DR. H. SUSILO BAMBANG YUDHOYONO
Diundangkan di Jakarta
pada tanggal 27 Oktober 2004
MENTERI SEKRETARIS NEGARA
REPUBLIK INDONESIA,
ttd.
PROF. DR. YUSRIL IHZA MAHENDRA
LEMBARAN NEGARA REPUBLIK INDONESIA TAHUN 2004 NOMOR 159
17
UU No. 41 Tahun 2004 tentang Wakaf
PENJELASAN ATAS
UNDANG-UNDANG REPUBLIK INDONESIA NOMOR 41 TAHUN 2004
TENTANG WAKAF
I. UMUM
Tujuan Negara Kesatuan Republik Indonesia sebagaimana diamanatkan dalam Pembukaan
Undang-Undang Dasar Negara Republik Indonesia Tahun 1945 antara lain adalah memajukan
kesejahteraan umum. Untuk mencapai tujuan tersebut, perlu menggali dan mengembangkan
potensi yang terdapat dalam pranata keagamaan yang memiliki manfaat ekonomis.
Salah satu langkah strategis untuk meningkatkan kesejahteraan umum, perlu
meningkatkan peran wakaf sebagai pranata keagamaan yang tidak hanya bertujuan
menyediakan berbagai sarana ibadah dan sosial, tetapi juga memiliki kekuatan ekonomi yang
berpotensi, antara lain untuk memajukan kesejahteraan umum, sehingga perlu dikembangkan
pemanfaatannya sesuai dengan prinsip syariah.
Praktik wakaf yang terjadi dalam kehidupan masyarakat belum sepenuhnya berjalan tertib
dan efisien sehingga dalam berbagai kasus harta benda wakaf tidak terpelihara sebagaimana
mestinya, terlantar atau beralih ke tangan pihak ketiga dengan cara melawan hukum. Keadaan
demikian itu, tidak hanya karena kelalaian atau ketidakmampuan Nazhir dalam mengelola dan
mengembangkan harta benda wakaf tetapi karena juga sikap masyarakat yang kurang peduli
atau belum memahami status harta benda wakaf yang seharusnya dilindungi demi untuk
kesejahteraan umum sesuai dengan tujuan, fungsi, dan peruntukan wakaf.

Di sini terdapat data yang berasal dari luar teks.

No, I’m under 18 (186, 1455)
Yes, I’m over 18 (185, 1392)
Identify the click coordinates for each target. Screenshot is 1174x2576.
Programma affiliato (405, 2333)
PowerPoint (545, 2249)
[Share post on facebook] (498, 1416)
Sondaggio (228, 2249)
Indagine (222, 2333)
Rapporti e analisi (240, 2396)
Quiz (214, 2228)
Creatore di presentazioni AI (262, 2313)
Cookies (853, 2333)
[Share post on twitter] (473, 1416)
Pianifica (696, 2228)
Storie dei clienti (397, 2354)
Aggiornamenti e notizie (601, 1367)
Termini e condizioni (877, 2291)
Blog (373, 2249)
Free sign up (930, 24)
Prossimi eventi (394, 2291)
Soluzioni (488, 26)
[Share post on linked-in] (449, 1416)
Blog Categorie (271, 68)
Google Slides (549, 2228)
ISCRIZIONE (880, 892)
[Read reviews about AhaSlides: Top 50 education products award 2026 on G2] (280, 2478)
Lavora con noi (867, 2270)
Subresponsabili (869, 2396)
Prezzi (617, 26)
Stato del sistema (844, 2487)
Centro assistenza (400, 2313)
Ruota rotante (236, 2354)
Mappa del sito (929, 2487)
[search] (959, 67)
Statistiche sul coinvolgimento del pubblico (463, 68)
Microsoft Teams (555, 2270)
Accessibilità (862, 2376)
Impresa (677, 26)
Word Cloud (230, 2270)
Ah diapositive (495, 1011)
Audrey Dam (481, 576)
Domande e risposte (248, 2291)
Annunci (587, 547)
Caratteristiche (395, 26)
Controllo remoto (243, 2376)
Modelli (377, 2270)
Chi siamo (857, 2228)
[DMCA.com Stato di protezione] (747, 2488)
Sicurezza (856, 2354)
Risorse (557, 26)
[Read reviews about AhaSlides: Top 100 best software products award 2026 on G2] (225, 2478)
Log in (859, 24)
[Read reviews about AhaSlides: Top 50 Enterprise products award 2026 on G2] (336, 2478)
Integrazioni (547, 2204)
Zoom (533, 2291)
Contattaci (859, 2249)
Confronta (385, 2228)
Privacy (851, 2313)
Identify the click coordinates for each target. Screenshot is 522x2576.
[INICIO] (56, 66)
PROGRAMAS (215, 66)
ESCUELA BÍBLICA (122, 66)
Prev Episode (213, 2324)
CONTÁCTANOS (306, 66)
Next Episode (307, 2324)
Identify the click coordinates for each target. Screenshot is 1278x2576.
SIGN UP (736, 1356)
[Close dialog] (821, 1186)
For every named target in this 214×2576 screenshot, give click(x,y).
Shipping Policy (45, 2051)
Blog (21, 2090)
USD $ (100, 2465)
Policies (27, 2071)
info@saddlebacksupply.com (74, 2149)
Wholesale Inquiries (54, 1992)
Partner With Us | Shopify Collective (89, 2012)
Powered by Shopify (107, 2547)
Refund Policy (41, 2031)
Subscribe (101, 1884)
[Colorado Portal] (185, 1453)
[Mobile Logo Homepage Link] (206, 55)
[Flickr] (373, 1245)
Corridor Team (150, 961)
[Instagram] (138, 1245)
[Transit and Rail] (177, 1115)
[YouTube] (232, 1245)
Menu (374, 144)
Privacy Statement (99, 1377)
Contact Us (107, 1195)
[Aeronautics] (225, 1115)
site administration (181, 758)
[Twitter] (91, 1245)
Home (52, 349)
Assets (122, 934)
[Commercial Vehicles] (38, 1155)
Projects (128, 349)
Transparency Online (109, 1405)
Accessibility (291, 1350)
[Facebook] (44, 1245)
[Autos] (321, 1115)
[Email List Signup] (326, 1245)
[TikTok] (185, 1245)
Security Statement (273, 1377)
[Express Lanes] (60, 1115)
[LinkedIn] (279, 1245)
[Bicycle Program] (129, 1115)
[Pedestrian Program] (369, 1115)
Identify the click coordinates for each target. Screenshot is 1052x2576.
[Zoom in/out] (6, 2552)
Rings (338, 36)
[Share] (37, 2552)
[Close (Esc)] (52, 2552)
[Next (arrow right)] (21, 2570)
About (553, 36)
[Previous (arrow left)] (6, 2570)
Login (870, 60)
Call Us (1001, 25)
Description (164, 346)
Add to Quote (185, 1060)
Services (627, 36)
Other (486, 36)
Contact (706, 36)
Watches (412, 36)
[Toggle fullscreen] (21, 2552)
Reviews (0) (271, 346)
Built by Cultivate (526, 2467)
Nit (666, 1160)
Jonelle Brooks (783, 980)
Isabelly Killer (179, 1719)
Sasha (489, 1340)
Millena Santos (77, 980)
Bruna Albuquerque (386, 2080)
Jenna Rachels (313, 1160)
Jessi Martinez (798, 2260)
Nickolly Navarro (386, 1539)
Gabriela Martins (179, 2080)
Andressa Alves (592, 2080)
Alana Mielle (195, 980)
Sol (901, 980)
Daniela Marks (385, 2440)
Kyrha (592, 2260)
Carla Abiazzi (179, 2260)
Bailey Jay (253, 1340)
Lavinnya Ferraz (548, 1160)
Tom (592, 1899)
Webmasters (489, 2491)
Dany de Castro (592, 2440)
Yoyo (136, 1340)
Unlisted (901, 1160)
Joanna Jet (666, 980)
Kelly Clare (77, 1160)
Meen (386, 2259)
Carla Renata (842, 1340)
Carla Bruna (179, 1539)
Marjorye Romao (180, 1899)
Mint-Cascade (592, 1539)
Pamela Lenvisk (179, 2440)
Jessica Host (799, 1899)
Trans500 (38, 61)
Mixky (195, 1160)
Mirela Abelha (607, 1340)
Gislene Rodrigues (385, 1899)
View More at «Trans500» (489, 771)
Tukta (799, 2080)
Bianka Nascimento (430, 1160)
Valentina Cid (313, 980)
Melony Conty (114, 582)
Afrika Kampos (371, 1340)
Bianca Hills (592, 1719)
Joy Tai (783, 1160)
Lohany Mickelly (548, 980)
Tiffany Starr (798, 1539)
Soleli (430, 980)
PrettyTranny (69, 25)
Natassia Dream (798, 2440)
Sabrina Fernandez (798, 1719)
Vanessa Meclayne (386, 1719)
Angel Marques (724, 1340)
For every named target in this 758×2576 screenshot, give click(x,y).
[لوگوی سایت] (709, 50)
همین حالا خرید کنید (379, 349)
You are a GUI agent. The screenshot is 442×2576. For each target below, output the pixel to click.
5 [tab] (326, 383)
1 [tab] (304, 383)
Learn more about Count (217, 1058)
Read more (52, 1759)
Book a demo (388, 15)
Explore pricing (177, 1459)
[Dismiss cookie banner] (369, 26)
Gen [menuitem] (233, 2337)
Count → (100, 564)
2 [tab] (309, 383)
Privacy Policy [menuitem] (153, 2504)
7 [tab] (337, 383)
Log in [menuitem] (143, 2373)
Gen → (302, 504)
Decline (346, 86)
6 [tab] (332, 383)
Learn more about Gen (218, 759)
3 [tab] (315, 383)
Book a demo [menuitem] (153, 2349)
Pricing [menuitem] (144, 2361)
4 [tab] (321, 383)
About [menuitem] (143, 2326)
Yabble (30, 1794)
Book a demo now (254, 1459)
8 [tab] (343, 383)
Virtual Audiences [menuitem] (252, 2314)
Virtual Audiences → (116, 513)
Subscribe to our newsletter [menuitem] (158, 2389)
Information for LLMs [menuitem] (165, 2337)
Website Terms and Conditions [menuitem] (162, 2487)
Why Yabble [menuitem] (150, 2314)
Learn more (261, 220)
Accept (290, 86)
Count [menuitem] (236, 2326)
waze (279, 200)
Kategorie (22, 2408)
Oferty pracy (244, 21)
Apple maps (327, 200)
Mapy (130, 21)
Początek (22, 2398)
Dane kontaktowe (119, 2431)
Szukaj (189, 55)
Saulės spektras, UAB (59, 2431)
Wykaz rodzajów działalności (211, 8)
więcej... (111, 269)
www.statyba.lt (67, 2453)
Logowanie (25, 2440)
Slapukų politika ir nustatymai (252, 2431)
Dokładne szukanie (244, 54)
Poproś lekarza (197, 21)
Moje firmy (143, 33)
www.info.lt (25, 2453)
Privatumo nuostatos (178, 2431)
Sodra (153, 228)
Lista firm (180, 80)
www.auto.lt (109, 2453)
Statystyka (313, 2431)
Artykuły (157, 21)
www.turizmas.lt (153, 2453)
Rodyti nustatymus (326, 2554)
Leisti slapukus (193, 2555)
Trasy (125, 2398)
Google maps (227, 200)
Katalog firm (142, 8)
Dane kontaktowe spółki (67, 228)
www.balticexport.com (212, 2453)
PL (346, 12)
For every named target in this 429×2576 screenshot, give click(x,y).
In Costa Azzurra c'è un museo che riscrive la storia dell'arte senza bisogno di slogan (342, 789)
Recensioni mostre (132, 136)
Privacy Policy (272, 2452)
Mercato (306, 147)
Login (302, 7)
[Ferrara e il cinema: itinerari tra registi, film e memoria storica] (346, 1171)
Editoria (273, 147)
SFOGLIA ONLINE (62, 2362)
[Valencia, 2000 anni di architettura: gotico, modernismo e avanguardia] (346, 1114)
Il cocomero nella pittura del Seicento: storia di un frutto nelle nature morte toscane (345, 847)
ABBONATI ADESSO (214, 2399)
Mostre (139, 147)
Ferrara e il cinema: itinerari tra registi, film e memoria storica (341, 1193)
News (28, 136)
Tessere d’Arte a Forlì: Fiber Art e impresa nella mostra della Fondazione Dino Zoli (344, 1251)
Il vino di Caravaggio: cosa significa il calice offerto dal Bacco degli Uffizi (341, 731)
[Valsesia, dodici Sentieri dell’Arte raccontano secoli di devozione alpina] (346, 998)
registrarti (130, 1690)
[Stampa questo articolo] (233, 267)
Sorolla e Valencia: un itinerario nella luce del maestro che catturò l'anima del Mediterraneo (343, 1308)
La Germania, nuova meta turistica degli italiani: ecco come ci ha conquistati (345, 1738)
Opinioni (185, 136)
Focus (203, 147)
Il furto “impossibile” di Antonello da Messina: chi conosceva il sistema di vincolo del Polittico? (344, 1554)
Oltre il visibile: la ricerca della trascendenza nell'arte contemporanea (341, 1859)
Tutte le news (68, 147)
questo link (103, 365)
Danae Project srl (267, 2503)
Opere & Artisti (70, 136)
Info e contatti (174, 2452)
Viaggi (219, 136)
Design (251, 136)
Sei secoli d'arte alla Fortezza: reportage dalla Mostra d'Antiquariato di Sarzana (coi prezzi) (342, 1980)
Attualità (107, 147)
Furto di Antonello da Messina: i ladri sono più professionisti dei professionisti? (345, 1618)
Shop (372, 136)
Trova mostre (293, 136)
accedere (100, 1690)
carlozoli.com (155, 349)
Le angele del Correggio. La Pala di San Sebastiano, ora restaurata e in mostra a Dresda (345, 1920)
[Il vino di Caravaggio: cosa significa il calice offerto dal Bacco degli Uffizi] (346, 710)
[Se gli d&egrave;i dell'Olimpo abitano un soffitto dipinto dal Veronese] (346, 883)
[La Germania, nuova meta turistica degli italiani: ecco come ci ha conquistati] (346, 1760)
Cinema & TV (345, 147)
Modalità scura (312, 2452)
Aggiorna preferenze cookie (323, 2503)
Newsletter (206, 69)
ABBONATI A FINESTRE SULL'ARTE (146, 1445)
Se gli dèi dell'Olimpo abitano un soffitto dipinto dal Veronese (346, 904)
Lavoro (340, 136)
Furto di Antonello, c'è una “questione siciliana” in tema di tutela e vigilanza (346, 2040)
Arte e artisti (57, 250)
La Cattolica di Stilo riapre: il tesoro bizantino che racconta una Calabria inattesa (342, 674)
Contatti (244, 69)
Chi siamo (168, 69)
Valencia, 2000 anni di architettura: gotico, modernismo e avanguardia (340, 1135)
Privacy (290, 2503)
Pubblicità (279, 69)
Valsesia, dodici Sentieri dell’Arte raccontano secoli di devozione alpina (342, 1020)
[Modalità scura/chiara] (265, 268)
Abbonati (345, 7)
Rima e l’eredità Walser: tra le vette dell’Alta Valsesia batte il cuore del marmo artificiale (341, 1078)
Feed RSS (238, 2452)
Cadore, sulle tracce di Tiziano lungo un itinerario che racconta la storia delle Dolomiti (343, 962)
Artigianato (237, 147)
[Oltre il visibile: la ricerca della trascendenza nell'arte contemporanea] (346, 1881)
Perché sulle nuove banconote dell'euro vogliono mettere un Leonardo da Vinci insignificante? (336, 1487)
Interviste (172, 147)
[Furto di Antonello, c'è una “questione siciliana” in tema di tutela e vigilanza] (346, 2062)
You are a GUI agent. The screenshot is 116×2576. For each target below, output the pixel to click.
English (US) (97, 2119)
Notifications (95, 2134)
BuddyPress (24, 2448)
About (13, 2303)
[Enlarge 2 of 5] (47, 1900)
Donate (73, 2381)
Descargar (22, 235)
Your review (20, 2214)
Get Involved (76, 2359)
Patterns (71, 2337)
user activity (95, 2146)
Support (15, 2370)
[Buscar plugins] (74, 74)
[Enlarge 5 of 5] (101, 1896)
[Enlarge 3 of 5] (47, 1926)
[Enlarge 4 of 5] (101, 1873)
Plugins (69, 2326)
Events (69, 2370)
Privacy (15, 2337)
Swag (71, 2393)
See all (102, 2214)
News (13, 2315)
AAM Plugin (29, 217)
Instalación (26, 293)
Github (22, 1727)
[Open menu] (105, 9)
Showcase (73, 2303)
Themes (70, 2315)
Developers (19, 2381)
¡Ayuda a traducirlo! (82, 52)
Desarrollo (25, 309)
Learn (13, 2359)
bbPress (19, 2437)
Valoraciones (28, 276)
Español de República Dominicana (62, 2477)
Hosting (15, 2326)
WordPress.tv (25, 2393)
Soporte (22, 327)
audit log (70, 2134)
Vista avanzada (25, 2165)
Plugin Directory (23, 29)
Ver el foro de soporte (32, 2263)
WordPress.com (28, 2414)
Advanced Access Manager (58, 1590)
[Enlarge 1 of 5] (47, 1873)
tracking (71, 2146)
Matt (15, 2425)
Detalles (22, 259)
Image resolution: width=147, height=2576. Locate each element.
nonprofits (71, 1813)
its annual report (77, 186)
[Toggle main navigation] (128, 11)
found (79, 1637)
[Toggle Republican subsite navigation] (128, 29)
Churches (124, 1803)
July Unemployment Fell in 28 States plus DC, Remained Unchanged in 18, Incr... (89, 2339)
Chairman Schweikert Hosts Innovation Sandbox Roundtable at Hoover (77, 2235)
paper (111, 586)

Berdasarkan pertimbangan di atas dan untuk memenuhi kebutuhan hukum dalam rangka
pembangunan hukum nasional perlu dibentuk Undang-Undang tentang Wakaf. Pada dasarnya
ketentuan mengenai perwakafan berdasarkan syariah dan peraturan perundang-undangan
dicantumkan kembali dalam Undang-Undang ini, namun terdapat pula berbagai pokok
pengaturan yang baru antara lain sebagai berikut :
1. Untuk menciptakan tertib hukum dan administrasi wakaf guna melindungi harta benda
wakaf, Undang-Undang ini menegaskan bahwa perbuatan hukum wakaf wajib dicatat
dan dituangkan dalam akta ikrar wakaf dan didaftarkan serta diumumkan yang
pelaksanaannya dilakukan sesuai dengan tata cara yang diatur dalam peraturan
perundang-undangan yang mengatur mengenai wakaf dan harus dilaksanakan.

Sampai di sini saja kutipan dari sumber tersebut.